# Assignment
Reproduce word for word every line from the one containing "Screen dimensions: 620x620" to the final line of the data below; omit the pictures.

[Stored items]
BEGIN
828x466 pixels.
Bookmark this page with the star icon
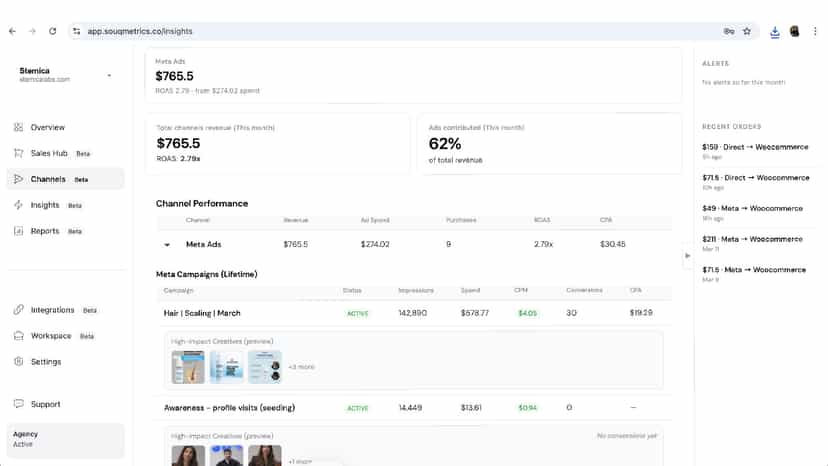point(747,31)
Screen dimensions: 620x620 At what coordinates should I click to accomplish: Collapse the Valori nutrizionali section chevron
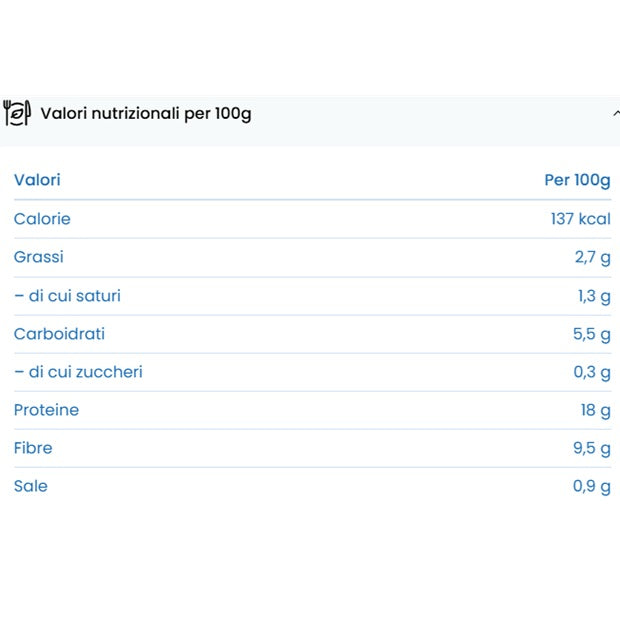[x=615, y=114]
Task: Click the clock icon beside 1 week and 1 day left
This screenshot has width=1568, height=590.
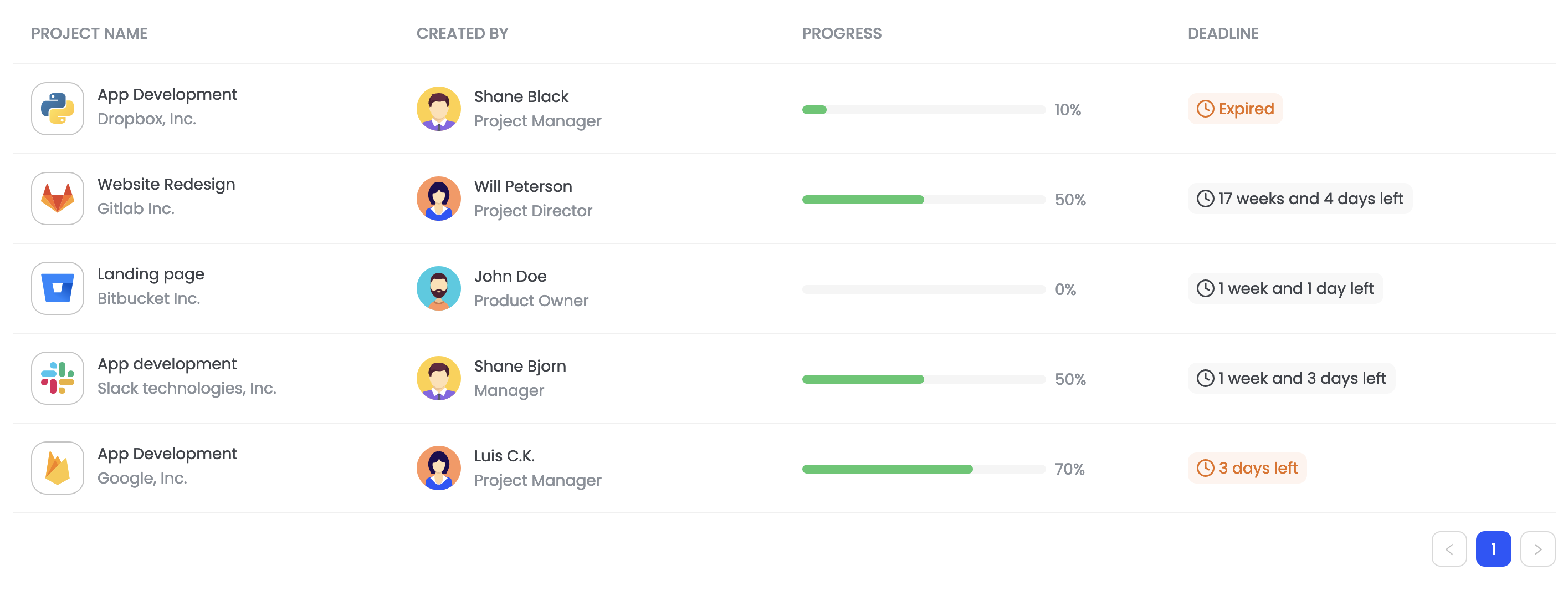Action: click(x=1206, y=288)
END
# Task solution
Screen dimensions: 620x620 At what coordinates should I click to accomplish: Collapse the Valori nutrizionali section chevron
[x=615, y=114]
Task: Click the clock icon beside 1 week and 1 day left
This screenshot has width=1568, height=590.
Action: click(x=1206, y=288)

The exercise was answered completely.